綺麗でふわふわ、そして何より温かい……二人はすっかり夢中になっている。
「どうしたんだ?ソフィのとこは飽きたのか?」シリウスが撫でる手を止めずに聞く。『ソフィアがシリウスの馬車が騒がしいから、見て来いってさ~』
「そうか。戻らなくてもいいのか?」
シリウスのその言葉にロベルトとトーマスはビクリとした……既に離しがたい温もりに心を奪われている……思わず抱きしめたい衝動に襲われていたが……
『問題なければ、そのままでいいって!向こうではシロがはしゃいでるから』
ほぅぅ……自然と息を吐き切ると、クスクスとビビたちが笑っていた。
主と仲の悪い公爵家の息子、自分の存在はそんなところだろうと覚悟をしていた……が、
ルルヴィーシュ公爵領では皆が皆、歓迎してくれた。
顔に浮かぶ笑顔には嘘がなく、信じていいと自然に思える……不思議な感覚だった。
ロベルトとトーマスは安心して過ごせる場所に身を置く……という初めての体験をする。
「今回ここに滞在中は、王子でも関係ありません。皆、私の子供だと思って接します。
陛下も了承済みのこと……
指示に従って、元気に過ごして頂戴!
張り切って、温泉整備をするのです!!
忙しくなりますわよ~!!」
ルルヴィーシュ公爵夫人はそんな風に出迎えをしたが、丁寧に挨拶をしたロベルトの頭に手を置くと、優しく撫でた……

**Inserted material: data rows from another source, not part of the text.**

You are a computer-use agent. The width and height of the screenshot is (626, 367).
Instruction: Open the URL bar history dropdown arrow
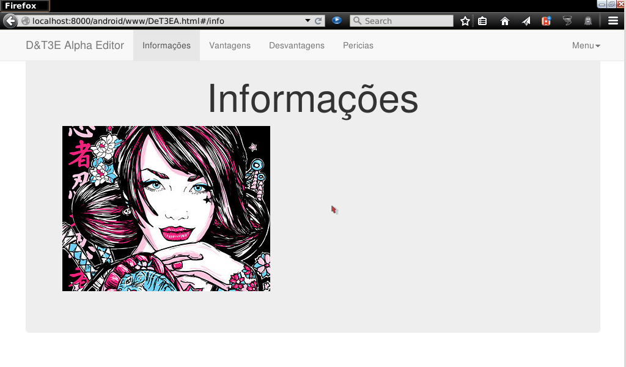click(307, 21)
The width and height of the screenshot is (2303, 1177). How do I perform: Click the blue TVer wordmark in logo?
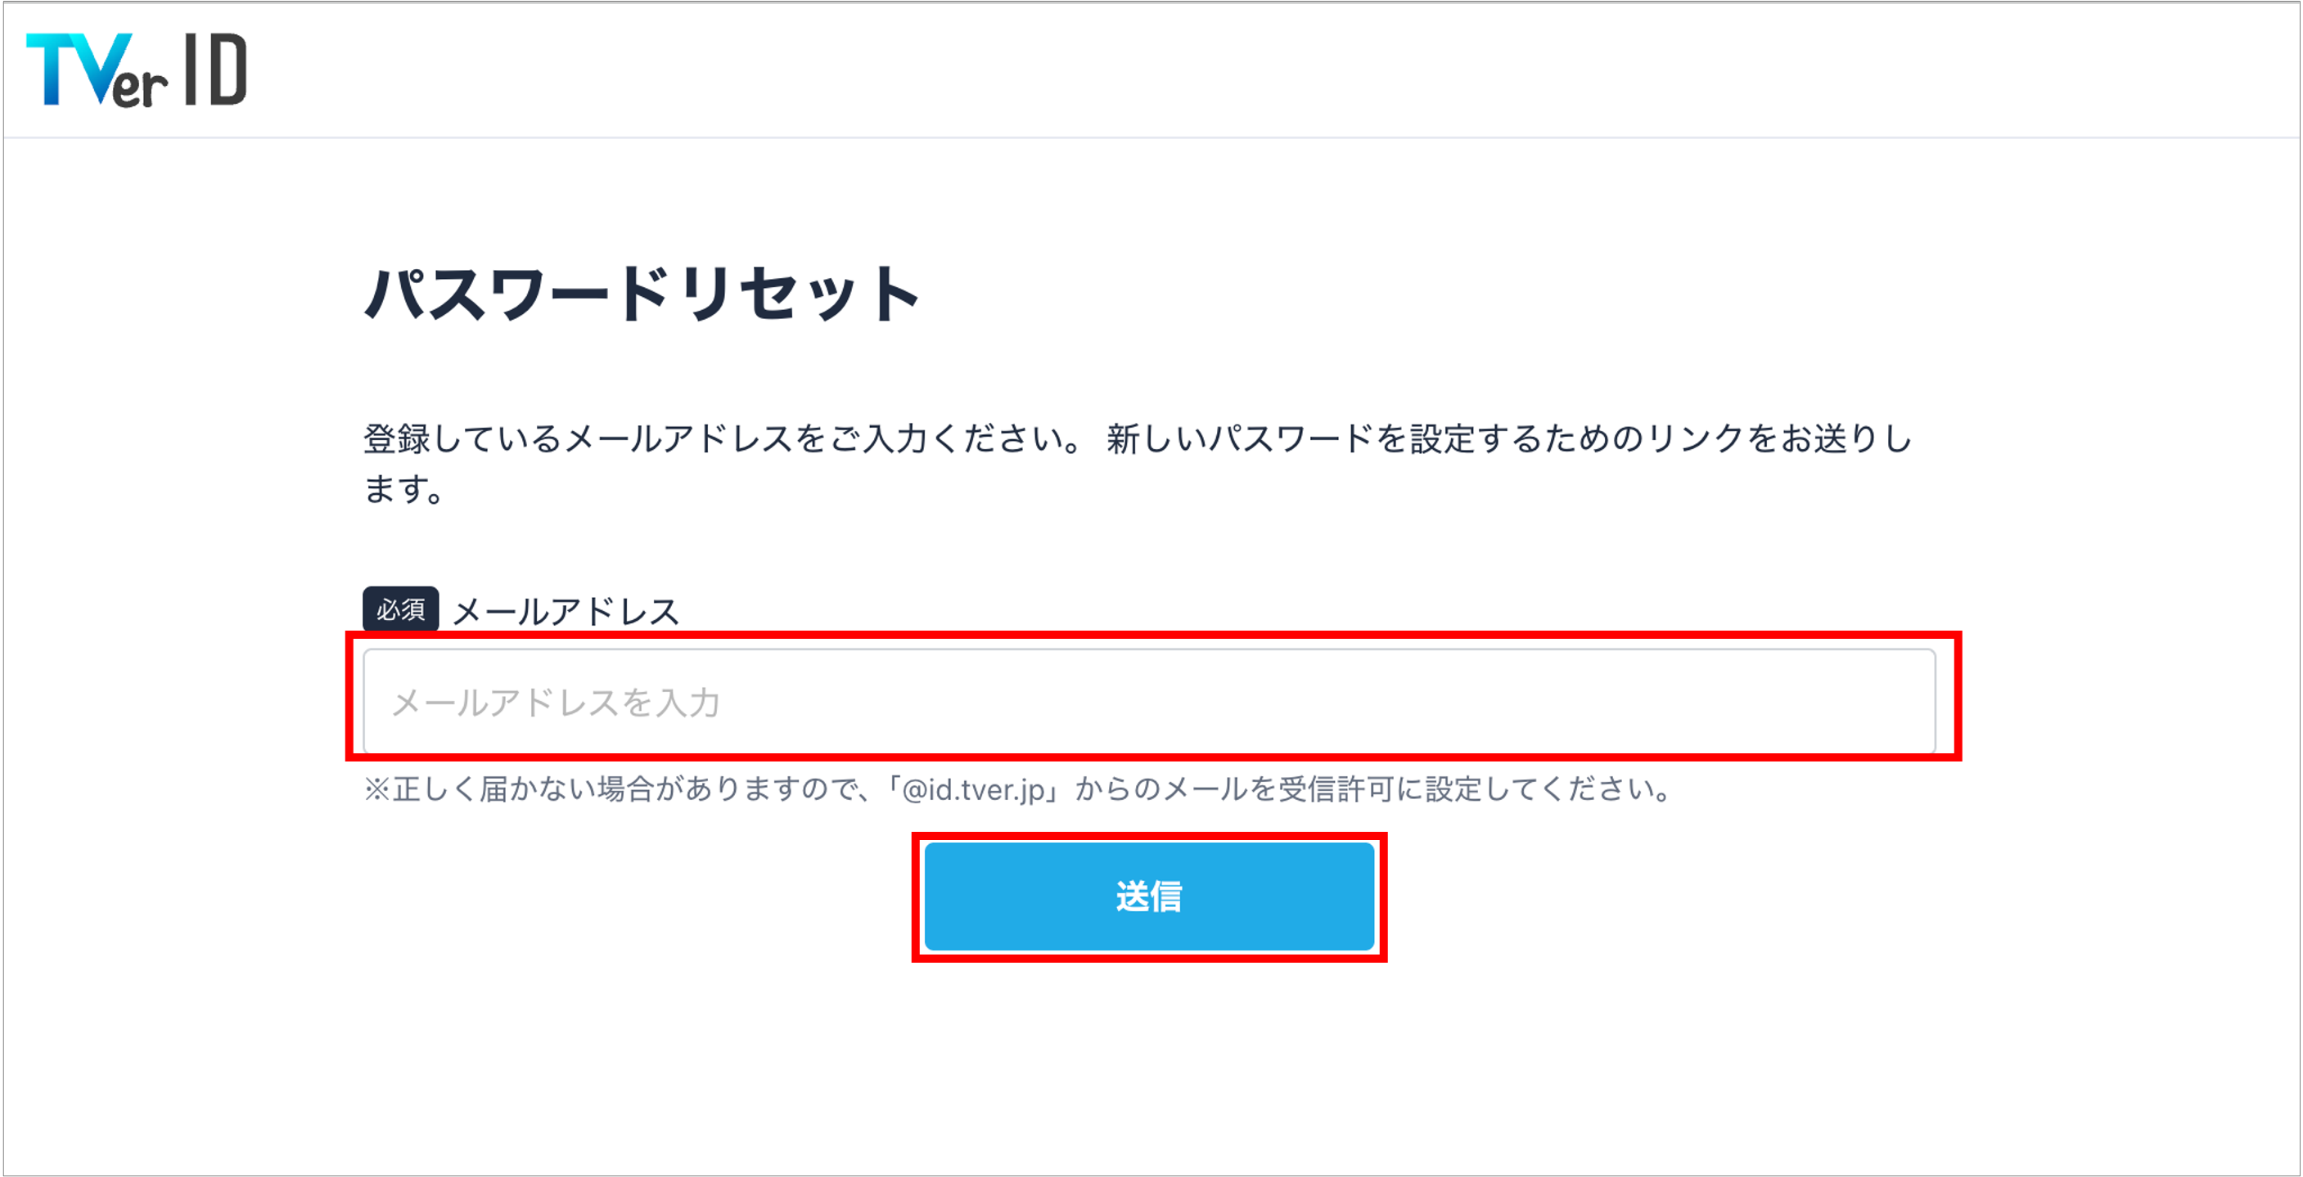pos(97,70)

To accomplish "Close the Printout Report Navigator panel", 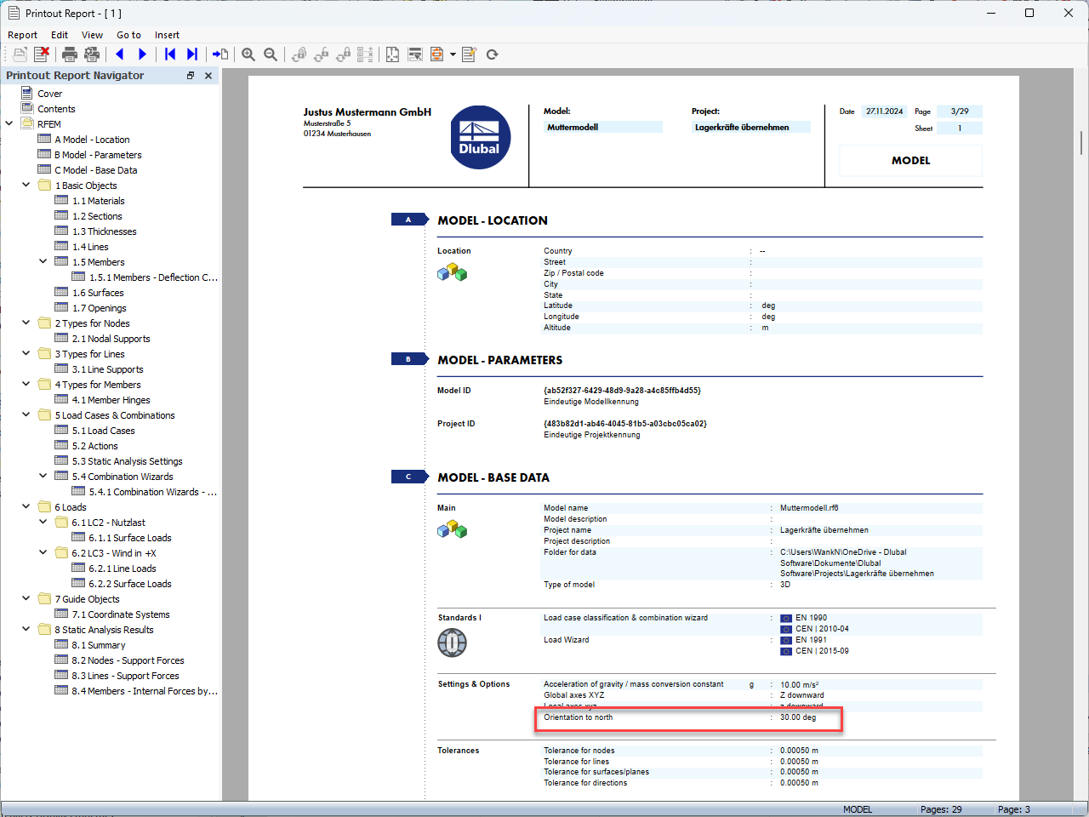I will click(x=208, y=75).
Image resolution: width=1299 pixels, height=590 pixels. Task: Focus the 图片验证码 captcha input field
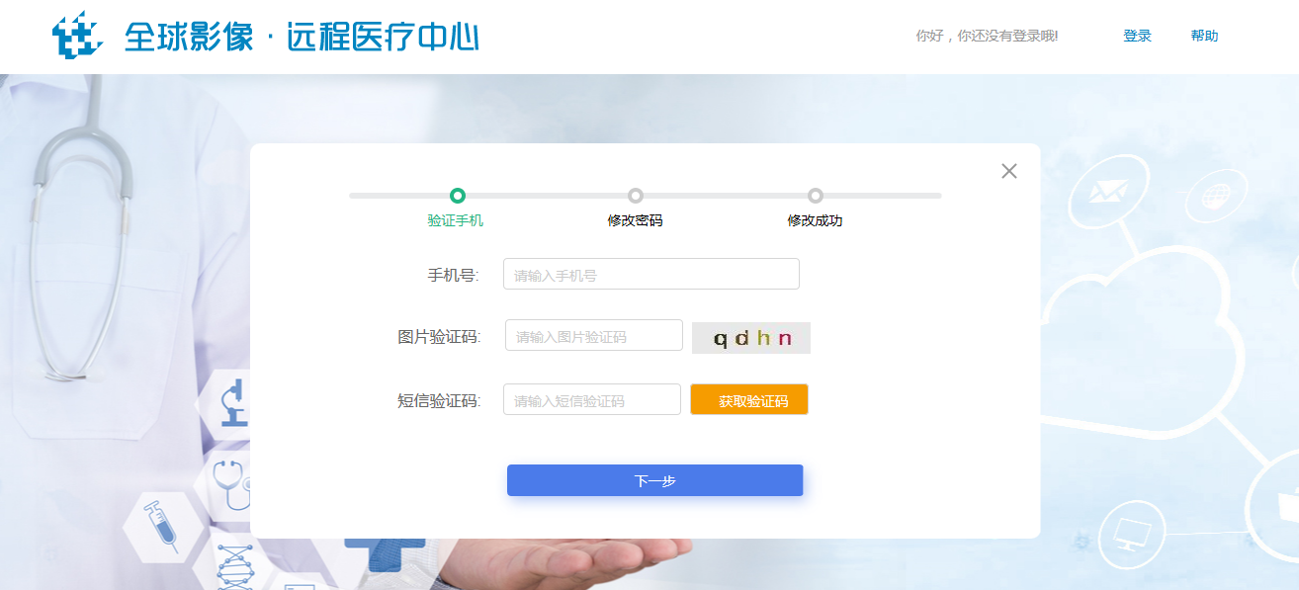click(x=593, y=336)
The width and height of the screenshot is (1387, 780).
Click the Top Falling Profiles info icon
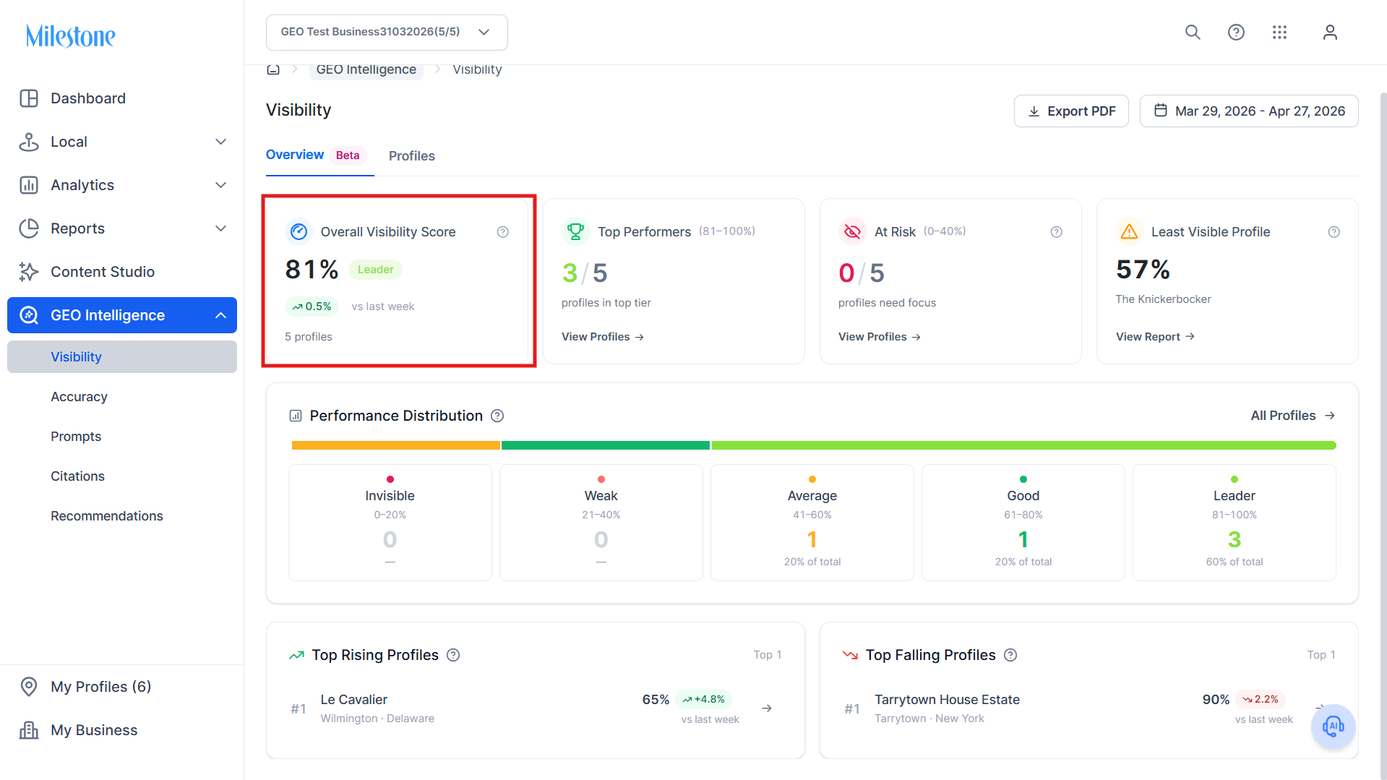pos(1010,655)
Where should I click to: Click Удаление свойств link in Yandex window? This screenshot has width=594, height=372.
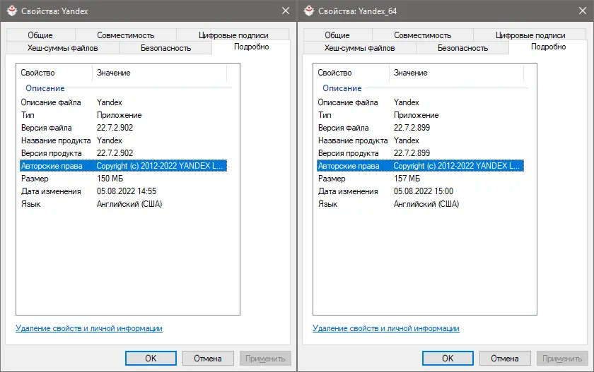(x=89, y=328)
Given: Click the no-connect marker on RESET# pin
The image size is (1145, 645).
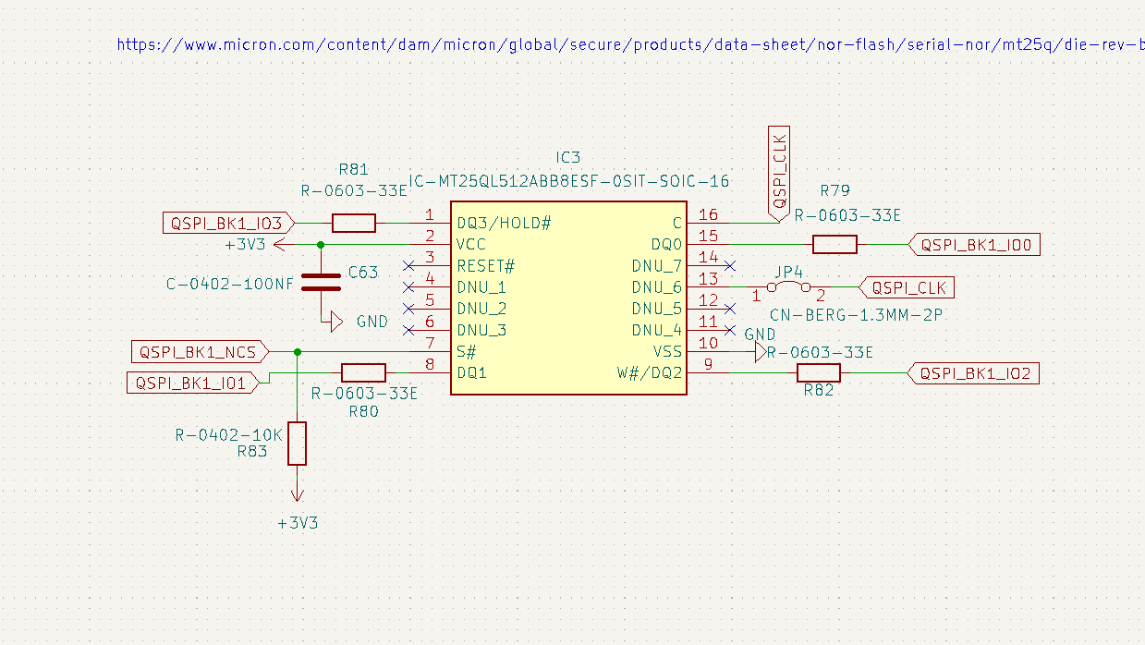Looking at the screenshot, I should (409, 266).
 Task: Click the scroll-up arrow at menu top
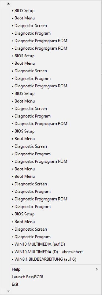8,4
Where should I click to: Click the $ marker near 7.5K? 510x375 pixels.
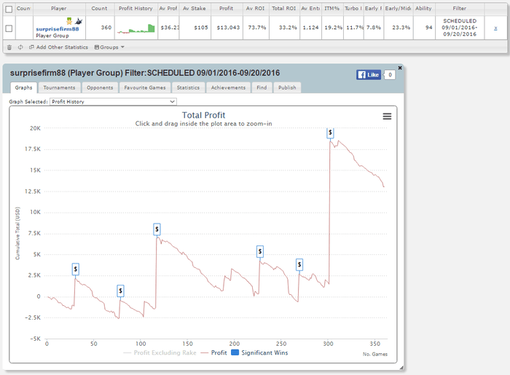coord(157,229)
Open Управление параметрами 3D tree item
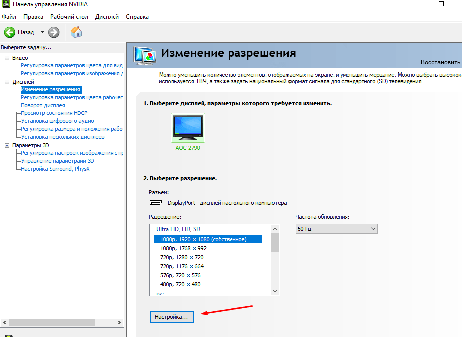The height and width of the screenshot is (337, 462). tap(57, 161)
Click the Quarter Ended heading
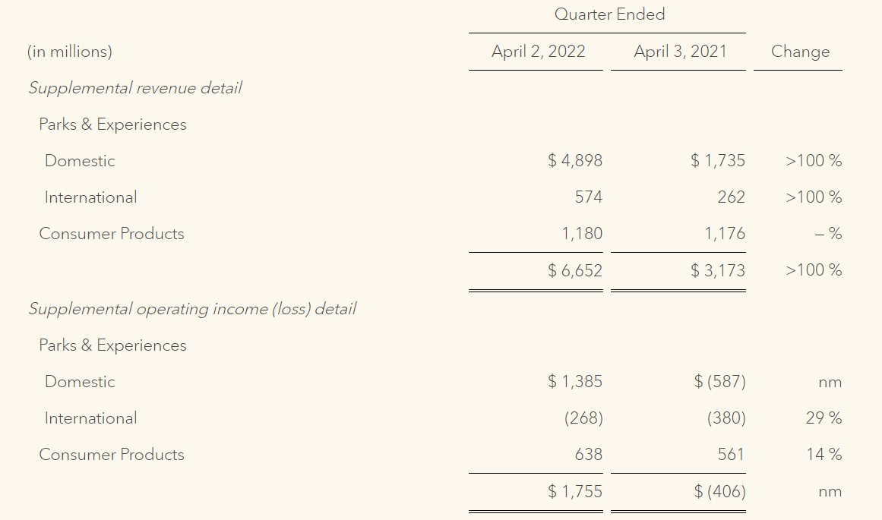 (x=609, y=14)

「ロベルト。ここに居る間は私を親と思って過ごしなさい。困ったことは相談してね」
と慈愛に満ちた眼差しを向けてくれる。
思わず涙が溢れそうになるのを、グッと堪え
「あ、りがとう、ございます」
と震える言葉を絞り出した。
頭を撫でられるなど、経験がなかった……
体が震えるほど嬉しい……と感じた。
ドルト公爵領。港の酒場では、今夜もガヤガヤと酒盛りをしている。
ガハハハッ!とあちこちから酔っ払いの煩い笑い声が響いていて、今夜も酔い潰れるまで続きそうな雰囲気だった。
が……突如ガンガンとステッキで壁を打ち鳴らされた。
酔っ払いの中から声が上がる。
「おやおや、旦那じゃあ~ねぇですか!
珍しいですねぇ~こんなところにまで、来るなんてぇ」
男は頭と呼ばれる存在で、筋骨隆々の大きな体には多くの傷痕をまるで勲章のように残している。ニタニタと気味の悪い笑顔を浮かべながらも、ふらつくことなく真っ直ぐにドルト公爵へ向かって来た。
「新しい仕事の話だ!」
「ほぉ。じゃあ、場所を変えましょうや」
二人の部下らしき男を引き連れ、ドルト公爵と側近、そして黒マントですっぽりと全身を覆っている男の後を追った。
そして、暗闇の中に姿を消した。